Just a quick heads up….


The Bloomberg Trend/Stall Indicator:
TrendStall identifies points at which a trend is losing momentum and is likely to stall or consolidate. The determination is based on a Rate of Change of the ADX. The parameters for the ADX, Rate of Change, and Moving Average of the Rate of Change are user adjustable.

The bar that has been determined to be the ‘Stall’ point is marked by a triangle above or below that bar. The price bars leading up to a TrendStall signal are painted a different color to alert the user that the TrendStall histogram has risen above the threshold level confirming a trend is in place and a stall is imminent. The period after the stall bar may also be painted on the price chart, depending on the value of the histogram (ADX ROC) in relation to a moving average of that value. This ‘paintbar’ period is often valuable as an indication of a slightly longer stall confirmation.
So what is the Spearman Indicator telling us? At least to Andrew Horowitz, we will enter a downtrend in the weeks ahead. This is really all that you need to know, the future doesn't appear bright and investing at this time will be into a "sucker's market".

Knowing that the best season for investment starts in November, I am reluctant to invest at this time. My prediction is that the market will move downward; but even if it doesn't, the best time to invest will be this fall.

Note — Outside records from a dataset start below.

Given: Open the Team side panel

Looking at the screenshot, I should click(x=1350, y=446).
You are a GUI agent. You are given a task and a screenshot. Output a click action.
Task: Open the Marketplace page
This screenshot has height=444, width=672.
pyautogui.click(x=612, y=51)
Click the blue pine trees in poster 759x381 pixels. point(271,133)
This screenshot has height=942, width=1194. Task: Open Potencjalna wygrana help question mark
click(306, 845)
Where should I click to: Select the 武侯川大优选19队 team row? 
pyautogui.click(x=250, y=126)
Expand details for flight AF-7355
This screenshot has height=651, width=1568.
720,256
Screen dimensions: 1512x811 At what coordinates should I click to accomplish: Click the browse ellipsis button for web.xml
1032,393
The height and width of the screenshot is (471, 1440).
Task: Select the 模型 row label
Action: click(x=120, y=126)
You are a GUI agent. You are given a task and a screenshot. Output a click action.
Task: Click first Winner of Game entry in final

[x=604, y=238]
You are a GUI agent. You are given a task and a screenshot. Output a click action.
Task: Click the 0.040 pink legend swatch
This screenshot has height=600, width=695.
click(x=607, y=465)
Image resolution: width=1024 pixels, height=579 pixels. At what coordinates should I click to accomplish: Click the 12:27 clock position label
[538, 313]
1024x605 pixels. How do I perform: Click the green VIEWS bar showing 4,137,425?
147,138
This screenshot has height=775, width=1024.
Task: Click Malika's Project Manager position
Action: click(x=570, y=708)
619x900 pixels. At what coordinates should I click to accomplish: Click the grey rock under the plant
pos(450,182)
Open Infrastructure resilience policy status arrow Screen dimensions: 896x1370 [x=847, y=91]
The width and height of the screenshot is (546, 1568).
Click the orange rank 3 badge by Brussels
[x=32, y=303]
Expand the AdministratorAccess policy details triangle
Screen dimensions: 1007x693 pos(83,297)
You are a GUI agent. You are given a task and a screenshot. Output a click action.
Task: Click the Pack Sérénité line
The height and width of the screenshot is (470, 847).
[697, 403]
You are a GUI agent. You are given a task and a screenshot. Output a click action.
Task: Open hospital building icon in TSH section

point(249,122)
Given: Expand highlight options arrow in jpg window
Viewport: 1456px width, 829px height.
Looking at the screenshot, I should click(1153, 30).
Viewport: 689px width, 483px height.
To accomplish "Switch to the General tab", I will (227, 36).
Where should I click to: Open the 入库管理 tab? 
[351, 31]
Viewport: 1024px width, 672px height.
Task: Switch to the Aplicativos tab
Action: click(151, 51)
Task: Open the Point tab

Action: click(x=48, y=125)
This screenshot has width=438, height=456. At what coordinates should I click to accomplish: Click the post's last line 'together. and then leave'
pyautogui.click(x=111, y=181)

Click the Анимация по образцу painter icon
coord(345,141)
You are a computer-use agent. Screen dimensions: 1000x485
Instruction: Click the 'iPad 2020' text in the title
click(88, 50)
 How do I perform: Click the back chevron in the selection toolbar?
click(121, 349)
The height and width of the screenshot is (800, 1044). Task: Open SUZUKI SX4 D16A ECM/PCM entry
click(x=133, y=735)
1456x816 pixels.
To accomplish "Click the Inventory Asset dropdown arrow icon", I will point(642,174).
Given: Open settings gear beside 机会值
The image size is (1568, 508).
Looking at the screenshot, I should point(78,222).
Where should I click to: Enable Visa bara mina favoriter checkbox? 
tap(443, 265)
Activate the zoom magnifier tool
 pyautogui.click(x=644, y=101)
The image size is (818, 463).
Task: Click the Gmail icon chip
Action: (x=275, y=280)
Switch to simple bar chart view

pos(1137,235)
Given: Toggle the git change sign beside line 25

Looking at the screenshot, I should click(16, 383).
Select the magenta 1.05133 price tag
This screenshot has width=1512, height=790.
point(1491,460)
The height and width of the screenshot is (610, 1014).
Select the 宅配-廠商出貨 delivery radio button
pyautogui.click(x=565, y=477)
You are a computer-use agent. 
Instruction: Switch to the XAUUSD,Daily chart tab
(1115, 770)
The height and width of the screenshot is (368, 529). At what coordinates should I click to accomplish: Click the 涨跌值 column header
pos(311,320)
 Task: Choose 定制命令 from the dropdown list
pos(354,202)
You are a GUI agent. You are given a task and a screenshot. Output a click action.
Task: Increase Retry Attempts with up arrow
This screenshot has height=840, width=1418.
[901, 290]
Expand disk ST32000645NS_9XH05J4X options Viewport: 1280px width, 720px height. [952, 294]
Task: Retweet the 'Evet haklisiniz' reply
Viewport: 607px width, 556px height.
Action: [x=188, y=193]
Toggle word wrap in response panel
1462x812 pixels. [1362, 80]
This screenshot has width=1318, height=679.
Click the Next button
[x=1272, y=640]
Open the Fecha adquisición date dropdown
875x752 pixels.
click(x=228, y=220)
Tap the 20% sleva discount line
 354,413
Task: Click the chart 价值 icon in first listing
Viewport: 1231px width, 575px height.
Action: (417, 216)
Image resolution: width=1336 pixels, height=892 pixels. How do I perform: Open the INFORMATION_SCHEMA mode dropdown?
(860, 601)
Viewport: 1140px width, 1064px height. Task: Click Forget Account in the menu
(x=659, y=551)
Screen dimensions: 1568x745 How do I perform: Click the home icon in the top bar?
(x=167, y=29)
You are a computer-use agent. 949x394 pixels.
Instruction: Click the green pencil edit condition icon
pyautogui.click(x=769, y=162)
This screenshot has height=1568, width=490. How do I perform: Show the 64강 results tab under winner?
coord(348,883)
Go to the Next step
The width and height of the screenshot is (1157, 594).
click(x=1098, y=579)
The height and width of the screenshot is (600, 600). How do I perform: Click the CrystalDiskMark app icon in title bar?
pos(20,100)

I can't assure the validity of the Spearman Indicator but I will be watching to see if the market turns downward as predicted. My wife recently asked, "Why aren't we in the market since it is doing so well." There is a pressure to make your money work, but the potential risk is too high.  Rule number one.... "Don't loose money!"  This is the objective, to assure that your minimize risk and maximize your return.

Loosing sight of the objective puts your entire portfolio at risk.  Buying at the "right time" gets your portfolio invested with some profit to spare, so you can handle a 10% or 15% loss and still make a profit. Be patient, you will make money.

(note: For entertainment purposes only, not to be used a investment advice.)

Wednesday, March 21, 2012



Today's Market
by Dr Invest


You might wonder if I am on vacation... and in some way, I am. Psychologically, I am disconnected from buying into the market right now.  In spite of all the "hype", the bull is drowning.

Here are some of the headlines on Yahoo Business today: "An Improving Economy Means Republicans Need a 'Plan B' to Beat Obama", "Goldman:Best Time in a Generation to Buy Stocks, Sell Bonds", "Home sales show strength, prices rise".  Companies with a "vested interest" in your money are applying pressure to MAKE YOU PUT YOUR MONEY INTO THE MARKET. After all, if the headline is correct: "Buffett Seizes Lead in Bet on Stocks Beating Hedge Funds", then all of us need to empty our bank accounts and buy up those stocks while they are cheap.

Here is a more appropriate headline for today's market: "When Wall Street Is Bullish, Investors head for the Exits".  The theme goes something like this: All of Wall Street's wildly bullish calls on stocks may be having just the opposite effect, driving wary mom-and-pop investors out of the market despite the long-standing rally. After all, they've been down this road before: One big-name analyst after another advocates a buy, buy and buy some more strategy, only to see a bubble burst that ends up trapping late-to-the-game individual investors.

In just the last week alone investors pulled another $126 million out of stock-based mutual funds and shoveled $10.7 billion into bond mutual funds, according to the Investment Company Institute.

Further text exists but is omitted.